このFDAは、日本の厚生労働省のような立場にある公的機関だが、厚労省に比べ、はるかに国民の健康問題に敏感であり、新たな医療に対しても、前向きなスタンスを取り続けている。
本ブログでこれまで何度も指摘してきた、「米国産食肉の危険性」にも、FDAは警鐘を鳴らし、BSE(狂牛病)、耐性菌など、米食肉の「危険性、リスク」を指摘する報告書をしばしば発表している。
肥育ホルモン剤に含まれる「エストロゲン」が、ヒトの成長にも必要なホルモンであるものの、外部から摂取すれば、大腸がんや乳がんの大きなリスク因子となることも、認識しているとされる。
しかし、そのFDAをもってしても、米食肉に対する厳格な規制ができないでいる。その最大の要因が、米食肉協会(AMI)の強大な政治力と見られているのだ。全米ライフル協会と並んで、米議会、州議会、州知事らに対して、執拗な働きかけをし、さらに「資金力」にもものをいわし、米食肉に対する強い規制を妨害してきたとされている。

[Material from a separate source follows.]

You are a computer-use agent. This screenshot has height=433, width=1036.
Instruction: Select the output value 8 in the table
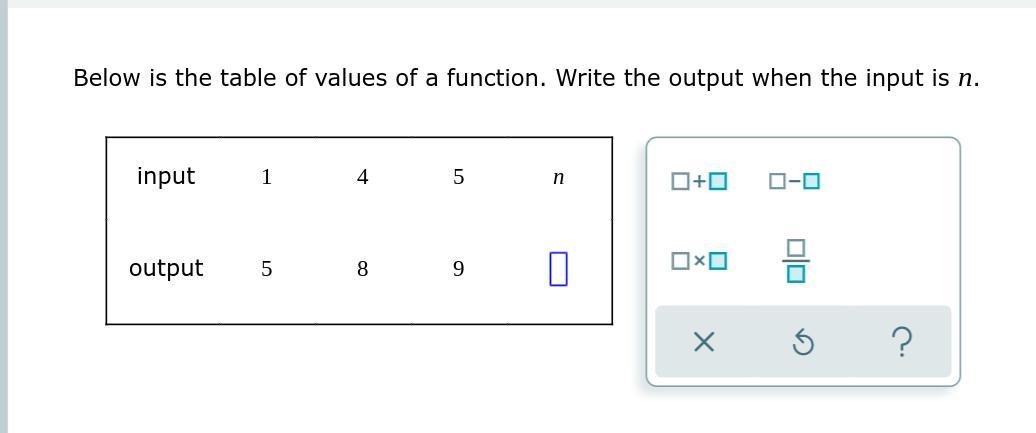(x=362, y=269)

つまり、米国で、「がんを減らす」ためのきわめて大きな障害となっているといっていい。
一方、日本で、なぜ、がんなどに対する「革新的な治療法」への取り組みが遅れ、多くの研究者たちが米国に渡っているのだろうか。私は、その最大の要因が、「日本医師会の強大な政治力」と考えている。皮肉にも、日本で「がんを減らす」大きな障害となっていると考えられるのだ。この件については、また別の機会に…。